This is the mail archive of the libc-alpha@sources.redhat.com mailing list for the glibc project.


Index Nav: [Date Index] [Subject Index] [Author Index] [Thread Index]
Message Nav: [Date Prev] [Date Next] [Thread Prev] [Thread Next]

Re: bugs in CP1258 converter (2)


Ulrich Drepper writes:

> This change introduces far too much unconditionally used code.  For
> instance, the do_flush parameter is almost never 2 but still the test
> is there in every use of the code.

You are right; for stateless converters, i.e. when EMIT_SHIFT_TO_INIT is not
defined, the code can be optimized.
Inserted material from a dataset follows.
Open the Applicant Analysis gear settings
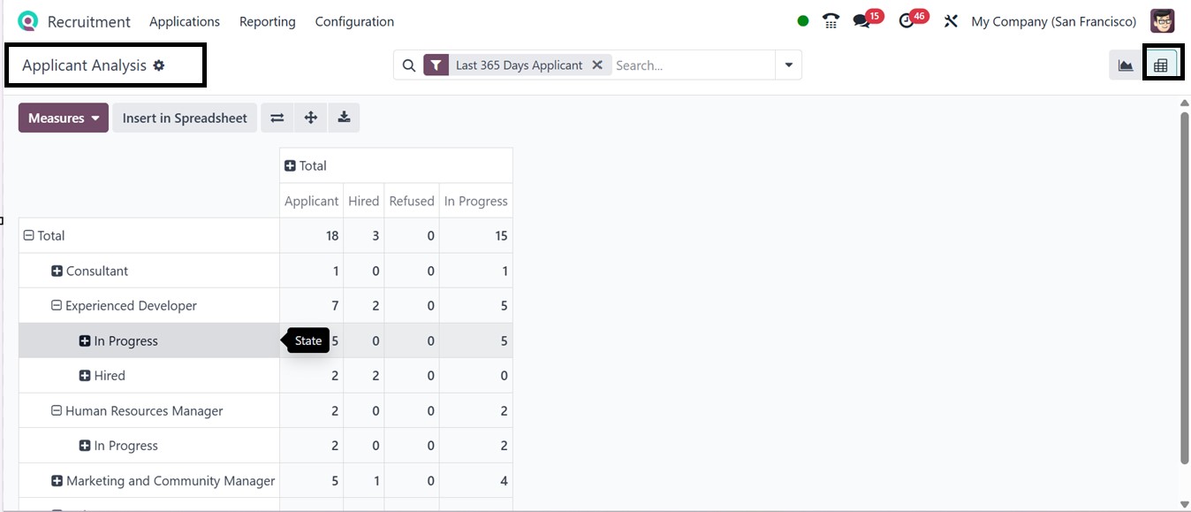1191x512 pixels. coord(159,65)
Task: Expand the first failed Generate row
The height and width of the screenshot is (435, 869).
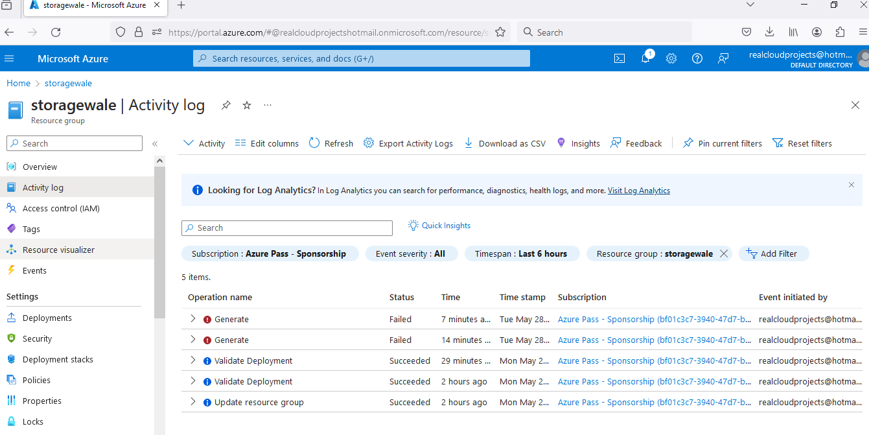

The updated patch below does this.

Bruno



What's currently wrong for stateful converters which are to be used in the
first step of a conversion sequence (FROM_DIRECTION):

- Such a converter cannot distinguish a "flush" operation (emit shift to
  initial state) from a "reset" operation, because __gconv() sets the
  __outbuf of the last step only. The previous steps are not informed.

  To fix this, I pass do_flush = 2 to indicate the "reset" operation.

- When such a converter is written in the usual way, i.e. it will increment
  data->__outbuf to indicate that it has produced output, then - because
  this step's __outbuf is a private buffer not known to the user - after a
  few thousand calls, when __outbuf has become equal to __outbufend, the
  iconv descriptor will return E2BIG for any request and thus become
  unusable.

  To fix this, I introduce local variables 'outbuf', 'outend', which the
  EMIT_SHIFT_TO_INIT macro must use instead of incrementing data->__outbuf.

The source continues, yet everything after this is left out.